The redesign journey began with deep discovery.
I partnered closely with product leadership to set a development timeline, understand business goals, and map a feasible multi-quarter plan. With that foundation in place, I conducted a full UX audit—evaluating every screen, input, and interaction against the pilot user feedback.
The goal? Identify high-impact opportunities that could realistically be delivered by our tech team.
To prioritize solutions, I built an impact vs. effort matrix—then co-facilitated alignment sessions with engineering to refine feasibility. That matrix became our strategic north star, guiding design decisions and development tradeoffs over an 8–10 month pre-development window.
Workflow Map
Prioritizing what matters most
Our UX audit revealed the core issues: too many redundant inputs, unclear question logic, and too much reliance on free text. I synthesized feedback from RNs, product teams, and tech partners to identify the highest-impact changes.
To make this actionable:
I plotted each pain point in an impact/effort matrix
Co-facilitated weekly working sessions to validate design feasibility with engineering
Prioritized solutions that improved efficiency, reduced documentation time, and clarified next steps for users
Creating Priorities
To ensure design efforts were focused, I created a prioritization matrix to align the team on what mattered most based on findings from the Audit.

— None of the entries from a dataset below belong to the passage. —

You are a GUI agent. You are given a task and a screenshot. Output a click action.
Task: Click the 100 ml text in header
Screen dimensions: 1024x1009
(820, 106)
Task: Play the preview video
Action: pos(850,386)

This allowed us to map out our work based on urgency and strategic value, ensuring early wins while paving the way for longer-term improvements.
-High impact, low effort: establishing a clear workflow pattern, unified accessibility improvements
-High impact, high effort: reorganize patient population view, one click action to essential workflows
Designing the Solution
A smarter, faster, more focused Care Pathways experience
Built from the ground up for real-world care
From sketches to high-fidelity UI, I led the full design effort—balancing clinical nuance with usability. Key improvements included:
Modular workflows that reduce noise and surface only what’s relevant to each scenario
Smart inputs that replaced long narrative text with guided select and multi-select fields
Custom components purpose-built for the app’s unique needs, expanding beyond our standard design system
Prototype flows that told a clear, end-to-end story and enabled confident stakeholder buy-in
Every element was designed with clarity and clinical context in mind. We also built with the future in mind—connecting Care Pathways to existing smartapps like the Patient Care Summary, and ensuring flexibility to integrate with upcoming modules like Care Plans.
Modular Workflows
To create a more customized experience, I designed dynamic sections that fit into the RNs conversation, enabling seamless intake.
Intentional Inputs
I partnered closely with UX research to drill down on the exact information and inputs we should present to clinicians as they spoke with patients.
Custom Components
While using components from the existing design system, most of the application's components were custom-built specifically for the app.
Solution Quickview
Results
The smartapp is now fully spec’d and scheduled for development in summer 2025. The total investment across UX, product, and tech is projected at nearly $1 million—a direct reflection of the strategic value this tool now holds for the business.
What began as a frustrating tool for overworked RNs is being transformed into a seamless, clinician-centered experience. Our redesign gives time back to care teams, makes documentation faster and clearer, and aligns DaVita’s platform around smarter, more connected digital care.